TASK INSTRUCTIONS —
Beginning with the line below that contains "Given: Click the green" and ending with the line that contains "Click the 2015", copy every line exactly. Copy nothing else.

RECORDS SHOWN —

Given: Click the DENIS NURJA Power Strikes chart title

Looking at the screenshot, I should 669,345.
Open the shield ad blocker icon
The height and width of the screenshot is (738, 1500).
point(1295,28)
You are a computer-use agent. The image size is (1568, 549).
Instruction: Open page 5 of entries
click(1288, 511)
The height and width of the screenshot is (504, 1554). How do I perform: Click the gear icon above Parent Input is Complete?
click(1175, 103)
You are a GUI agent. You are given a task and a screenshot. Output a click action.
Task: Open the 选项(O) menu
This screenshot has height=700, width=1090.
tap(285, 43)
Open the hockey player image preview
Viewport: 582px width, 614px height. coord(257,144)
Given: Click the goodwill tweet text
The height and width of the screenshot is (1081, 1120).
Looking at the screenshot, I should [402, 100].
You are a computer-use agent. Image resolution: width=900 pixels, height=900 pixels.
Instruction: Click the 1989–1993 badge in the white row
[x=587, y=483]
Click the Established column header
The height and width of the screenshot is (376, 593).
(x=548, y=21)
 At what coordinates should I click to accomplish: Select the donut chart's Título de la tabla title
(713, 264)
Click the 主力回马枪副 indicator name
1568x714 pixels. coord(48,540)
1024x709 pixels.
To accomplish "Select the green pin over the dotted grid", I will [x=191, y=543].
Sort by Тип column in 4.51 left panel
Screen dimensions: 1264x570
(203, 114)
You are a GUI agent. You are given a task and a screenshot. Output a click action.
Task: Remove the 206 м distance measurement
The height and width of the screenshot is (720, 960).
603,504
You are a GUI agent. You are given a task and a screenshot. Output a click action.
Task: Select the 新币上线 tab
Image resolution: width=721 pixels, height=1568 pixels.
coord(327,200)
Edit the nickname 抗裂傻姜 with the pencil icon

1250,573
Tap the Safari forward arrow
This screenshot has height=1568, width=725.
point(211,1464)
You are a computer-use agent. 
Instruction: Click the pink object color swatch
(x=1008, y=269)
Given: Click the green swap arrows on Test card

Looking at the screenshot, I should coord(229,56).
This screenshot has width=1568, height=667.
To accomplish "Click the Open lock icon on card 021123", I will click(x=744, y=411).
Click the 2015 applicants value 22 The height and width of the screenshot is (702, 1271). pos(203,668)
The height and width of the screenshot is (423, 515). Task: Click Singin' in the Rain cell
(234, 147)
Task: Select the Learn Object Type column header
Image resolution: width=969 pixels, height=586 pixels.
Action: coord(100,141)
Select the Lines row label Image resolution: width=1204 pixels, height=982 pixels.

WRITTEN ANSWER —
Given: Click the green swap arrows on Test card

Looking at the screenshot, I should coord(229,56).
This screenshot has width=1568, height=667.
To accomplish "Click the Open lock icon on card 021123", I will click(x=744, y=411).
Click the 2015 applicants value 22 The height and width of the screenshot is (702, 1271). pos(203,668)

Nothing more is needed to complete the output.